Vaginal cysts are closed pockets of air, fluid, or pus on or under the vaginal lining. These can be caused by injury during childbirth, fluid buildup in your glands, or noncancerous tumors within the vagina.
There are several types of vaginal cysts. They usually remain small and often don’t require treatment. However, different types of cysts may become enlarged and lead to pain, itching, or an increased risk of infection.
The cysts typically don’t cause any symptoms, but they may cause discomfort with sexual activity or the insertion of tampons.

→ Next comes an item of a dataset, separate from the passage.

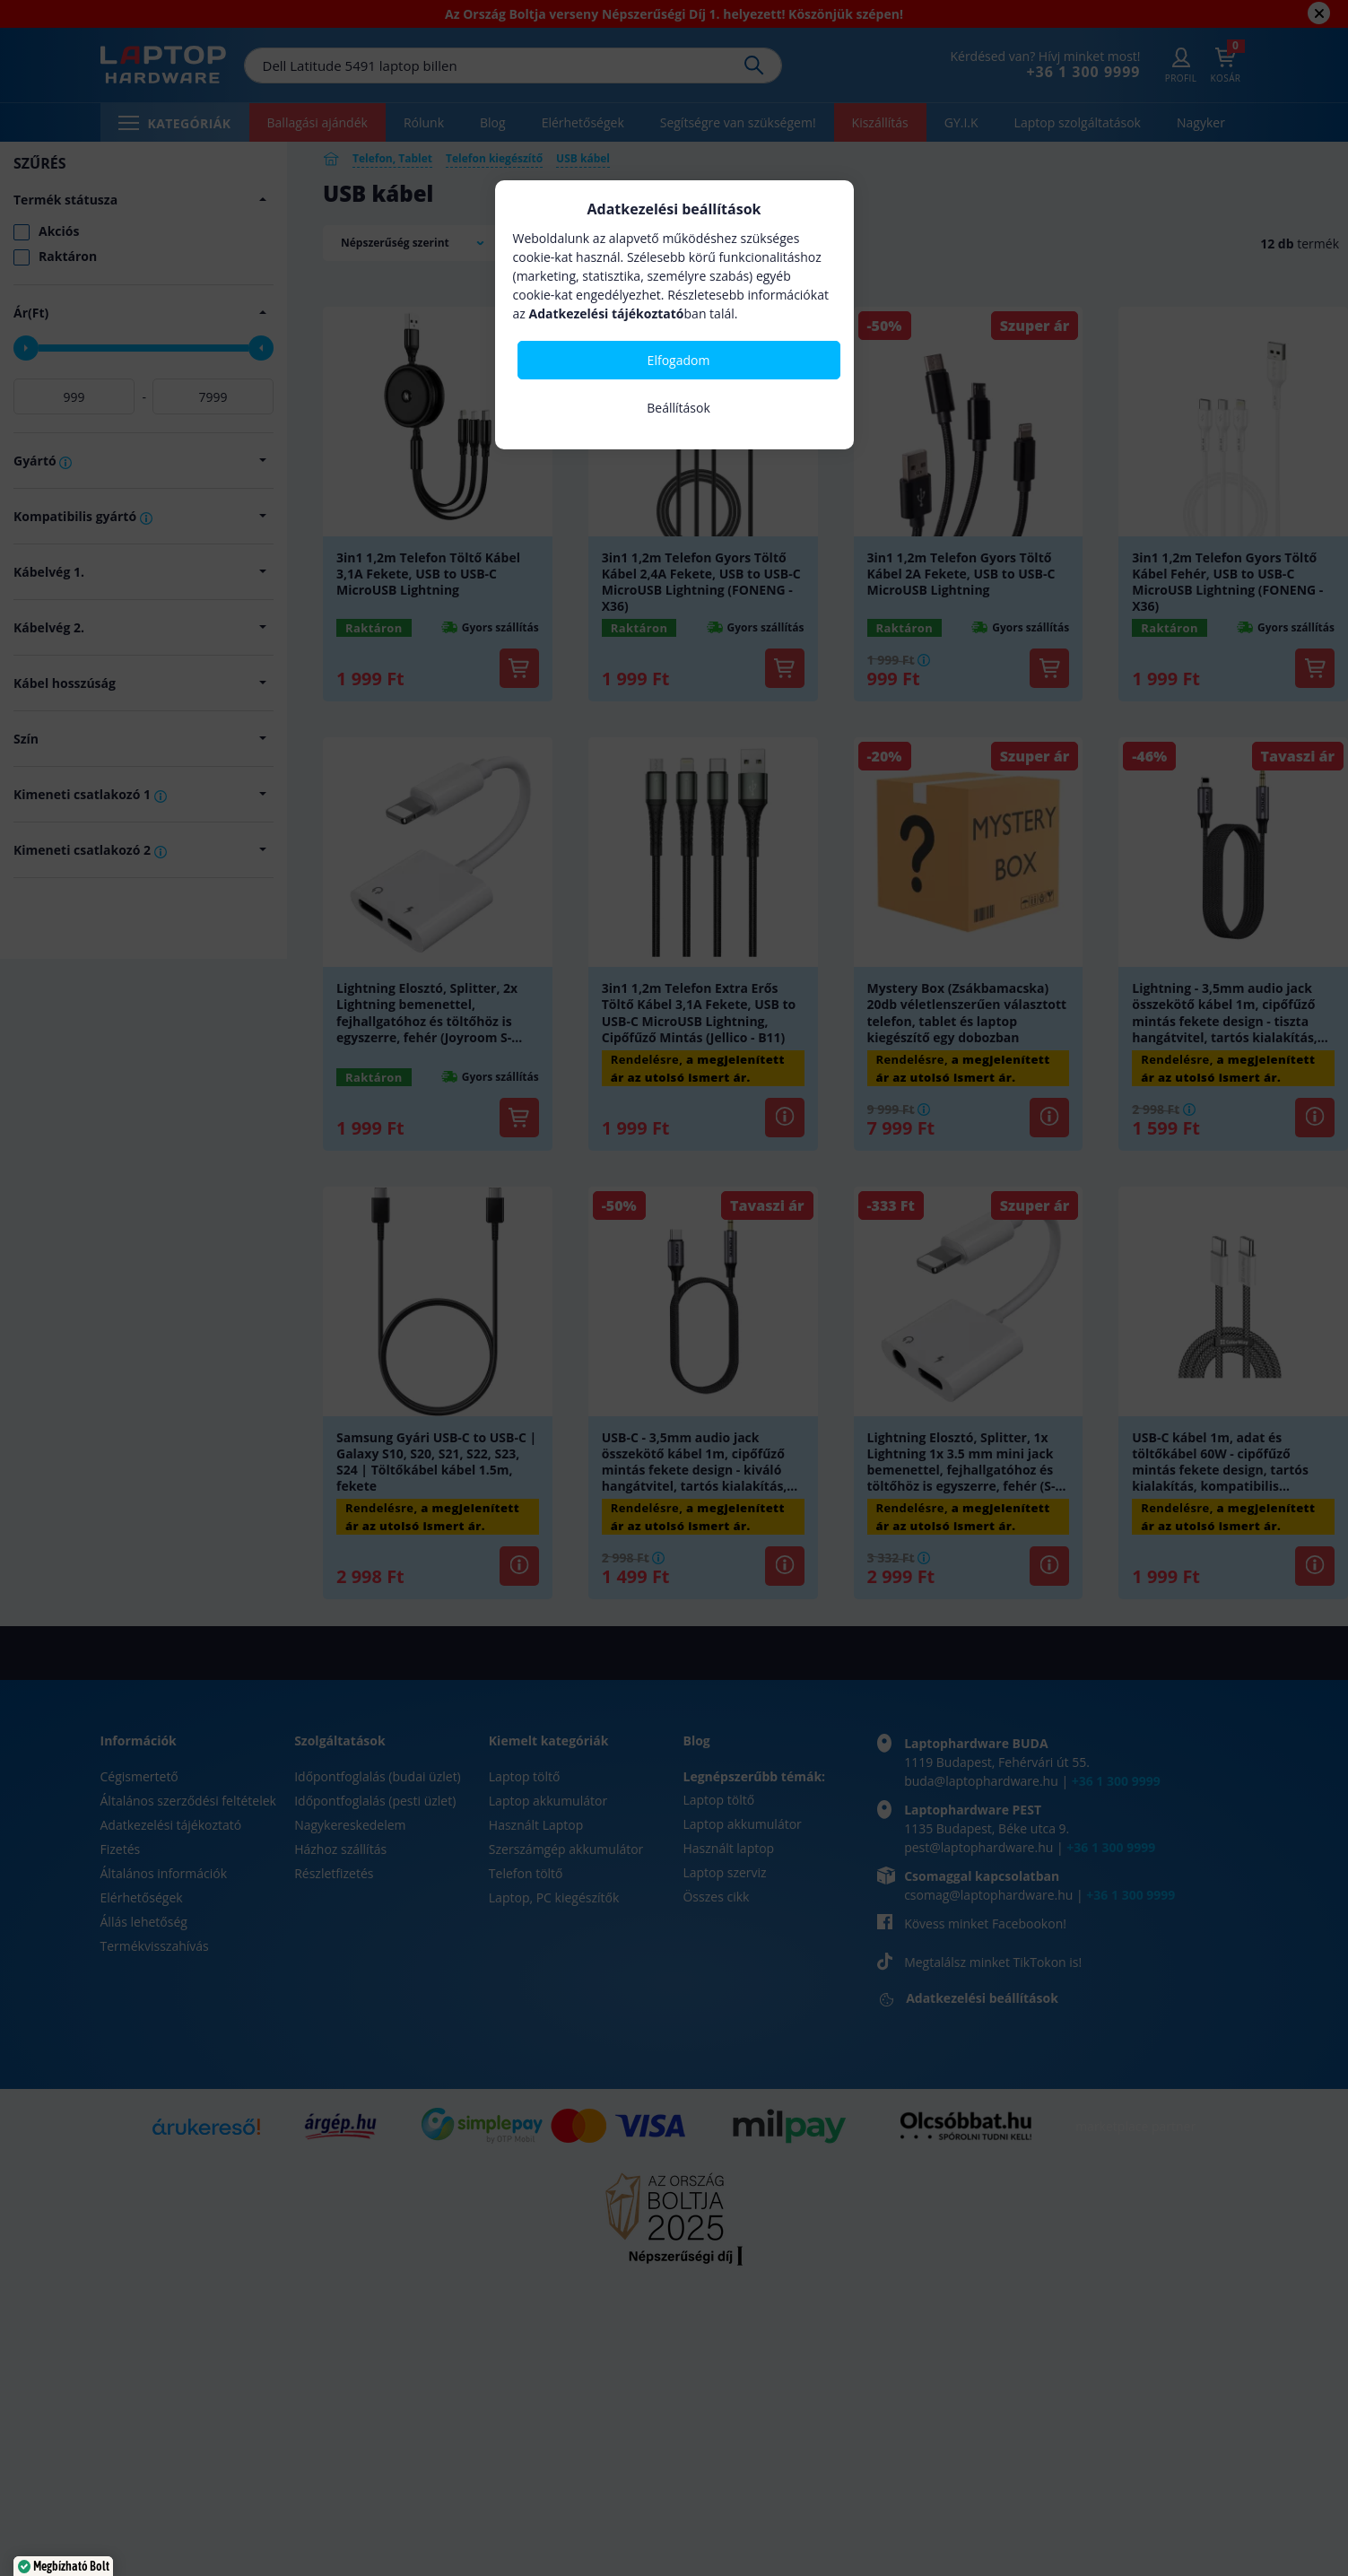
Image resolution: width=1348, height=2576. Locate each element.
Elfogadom (679, 360)
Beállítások (678, 407)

There are many types of vaginal cysts. The most common types include vaginal inclusion cysts, Gartner’s duct cysts, and Bartholin’s cysts. Benign tumors in the vagina may resemble cysts.
Vaginal inclusion cysts
Vaginal inclusion cysts are the most common type of vaginal cysts. This type of cyst is caused by an injury to the wall of the vagina, and may occur during childbirth or after a surgery
Gartner’s duct cysts
The Gartner’s duct is a remnant organ in the female pelvis from a women’s fetal development. It can sometimes accumulate fluid and later develop into a cyst on the walls of the vagina.

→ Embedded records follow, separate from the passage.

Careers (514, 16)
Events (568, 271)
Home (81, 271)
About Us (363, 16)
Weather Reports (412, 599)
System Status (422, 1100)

The Bartholin’s gland is located near the opening of the vagina on the vaginal lips (labia). If a flap of skin grows over this gland, fluid can back up into the gland and form a cyst, This cyst is usually painless. If the cyst becomes infected, it can become an abscess.
There are typically no symptoms associated with vaginal cysts. You may notice a small lump protruding from the wall of the vagina or have pain or discomfort during sex or while inserting a tampon.

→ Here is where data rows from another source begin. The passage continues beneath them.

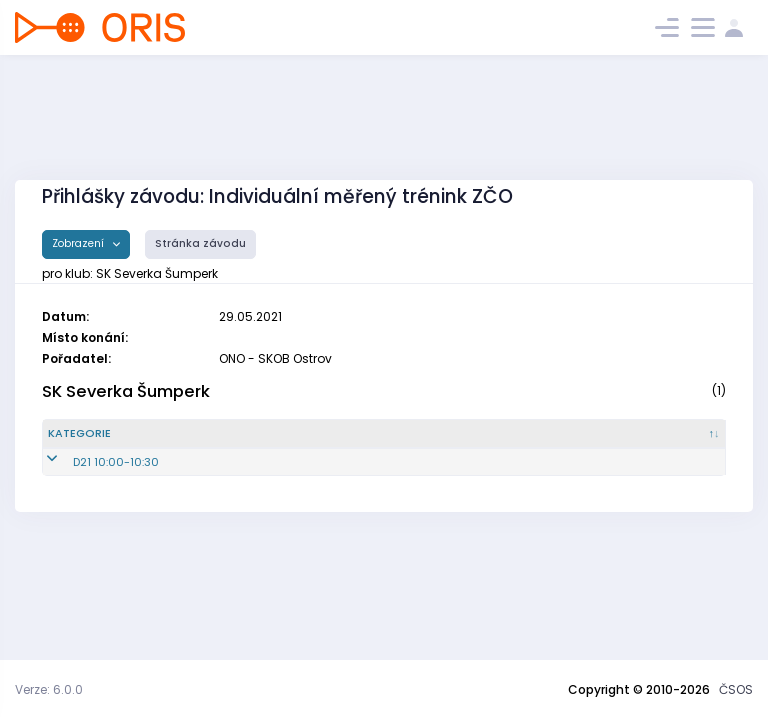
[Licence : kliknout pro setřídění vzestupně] (564, 434)
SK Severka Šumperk (126, 391)
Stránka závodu (200, 243)
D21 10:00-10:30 (91, 462)
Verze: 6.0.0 (49, 689)
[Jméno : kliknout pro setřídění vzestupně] (393, 434)
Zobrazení (79, 243)
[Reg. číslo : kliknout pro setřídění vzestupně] (222, 434)
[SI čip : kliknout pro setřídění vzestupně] (672, 434)
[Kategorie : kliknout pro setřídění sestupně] (105, 434)
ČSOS (736, 689)
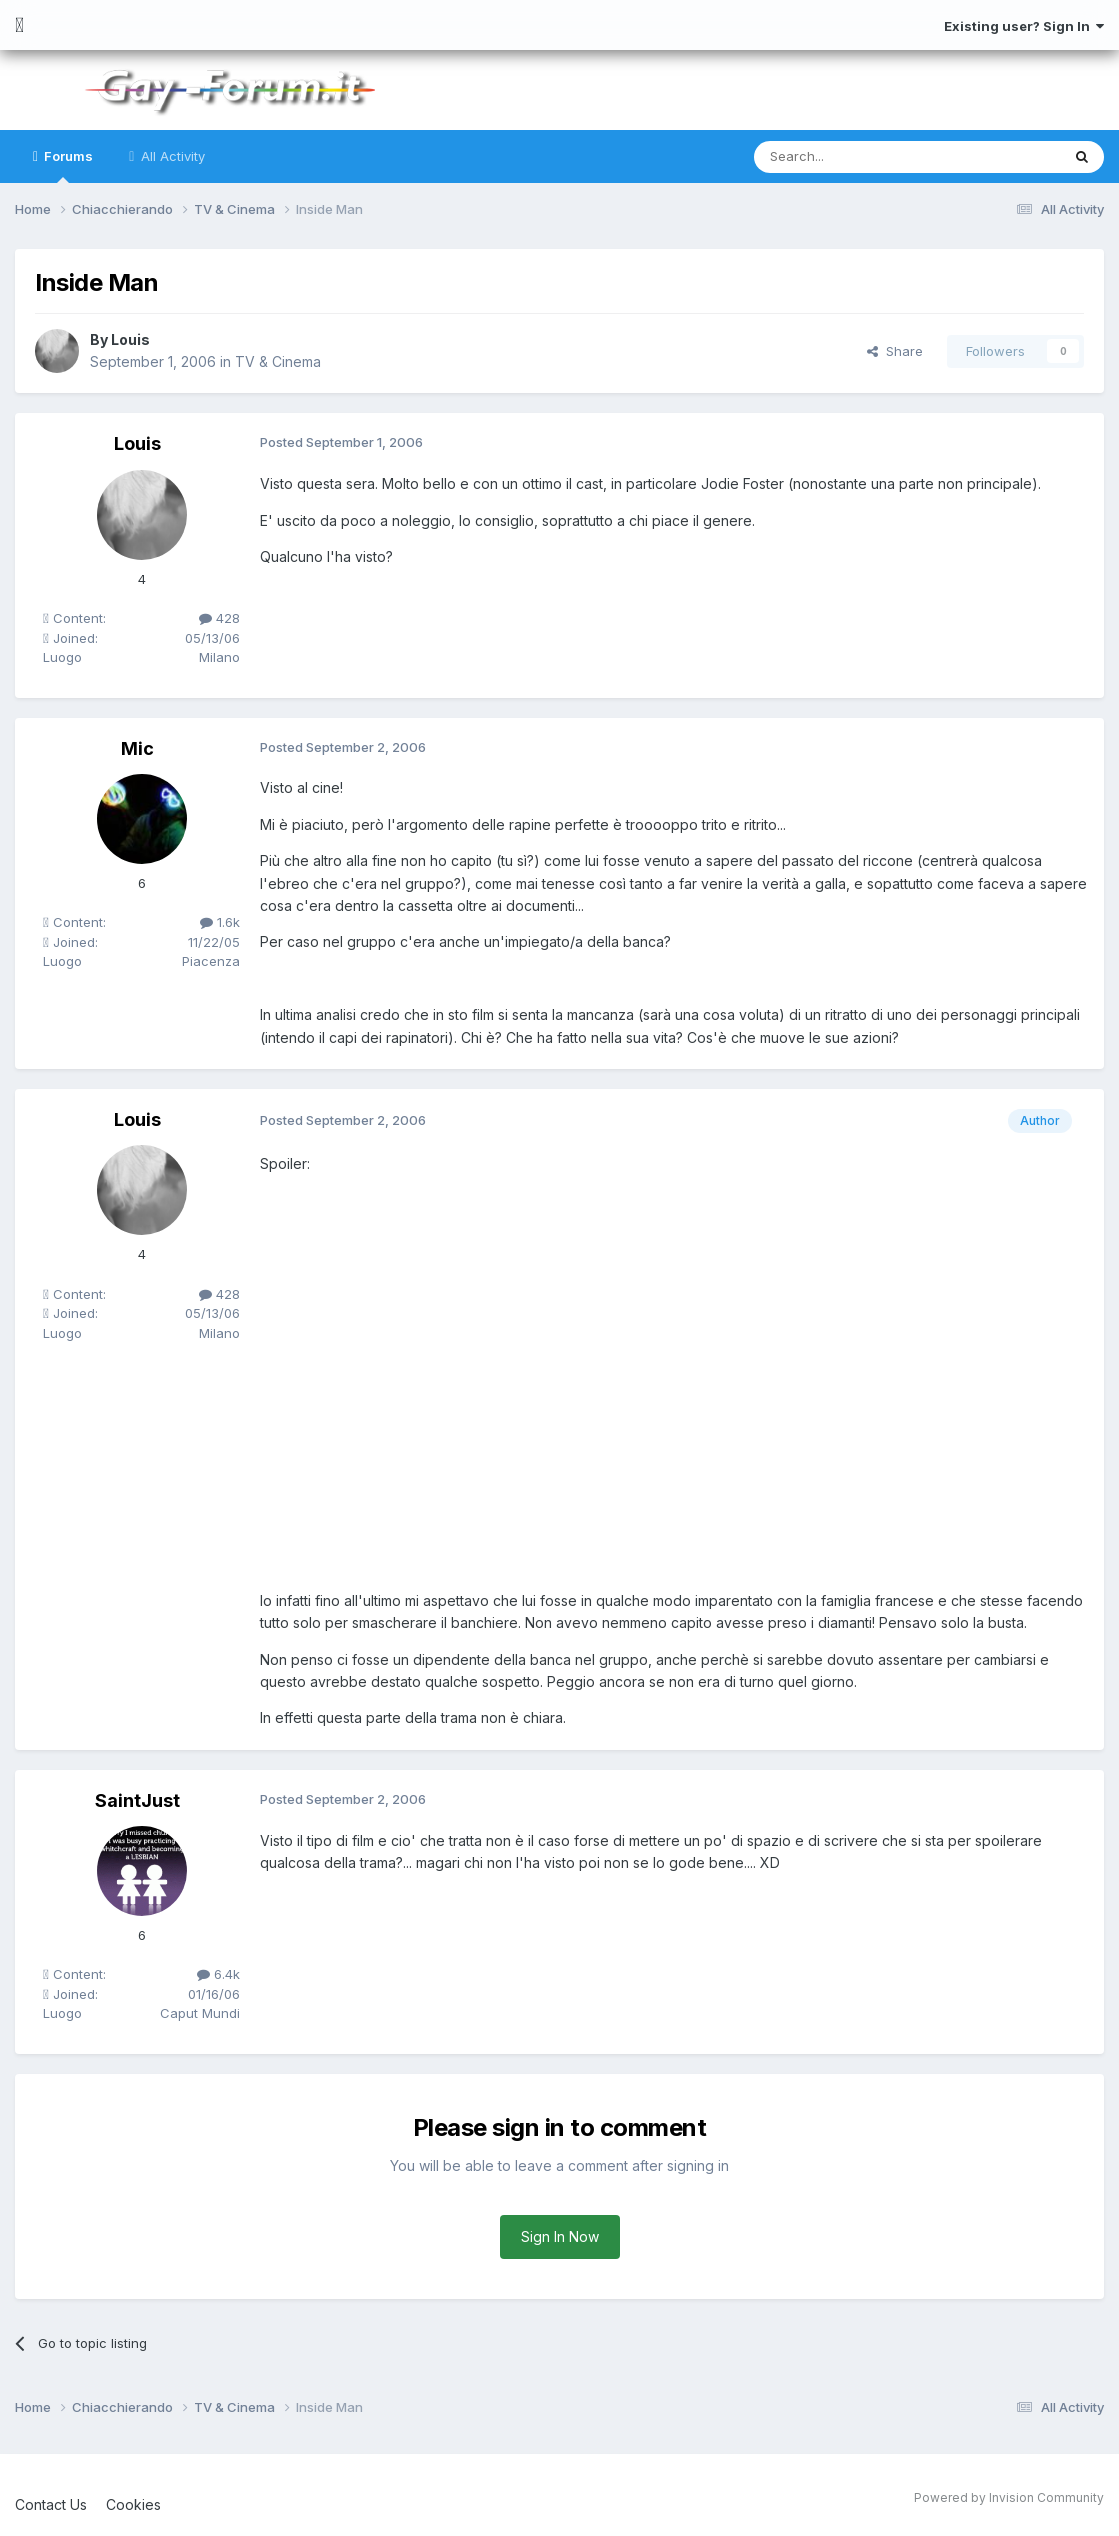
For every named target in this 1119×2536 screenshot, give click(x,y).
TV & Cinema (278, 361)
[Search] (856, 157)
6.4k (218, 1974)
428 (219, 618)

Call your doctor if you notice a lump inside the vagina, or if you develop bulging from the vagina.
During a routine pelvic exam, your OB-GYN may feel the mass on the vaginal wall. They will review your medical history and ask what symptoms you’re having. Your doctor might also suggest additional tests to rule out other conditions. Tests may include:
- a biopsy of a tissue sample from the cyst to rule out the possibility of vaginal cancer
- tests on the secretions from the vagina or cervix to determine if a sexually transmitted infection (STI) is present
- an MRI scan, CT scan, or ultrasound to see detailed images of the cyst
Vaginal cysts should be monitored for growth or changes in appearance during routine exams. If the cyst grows larger or causes severe symptoms, your doctor may recommend surgery to remove the cyst. If the cyst causes an infection or abscess, your doctor may prescribe antibiotics.
Complications due to vaginal cysts are rare. However, cysts may grow over time, which can lead to increased pain and discomfort, and can also increase the risk of infection. Surgery to remove a cyst may carry a risk of infection or other complications at the excision site.
The outlook is generally very good. Cysts are usually benign and often remain small. Cysts that are surgically removed usually won’t occur again.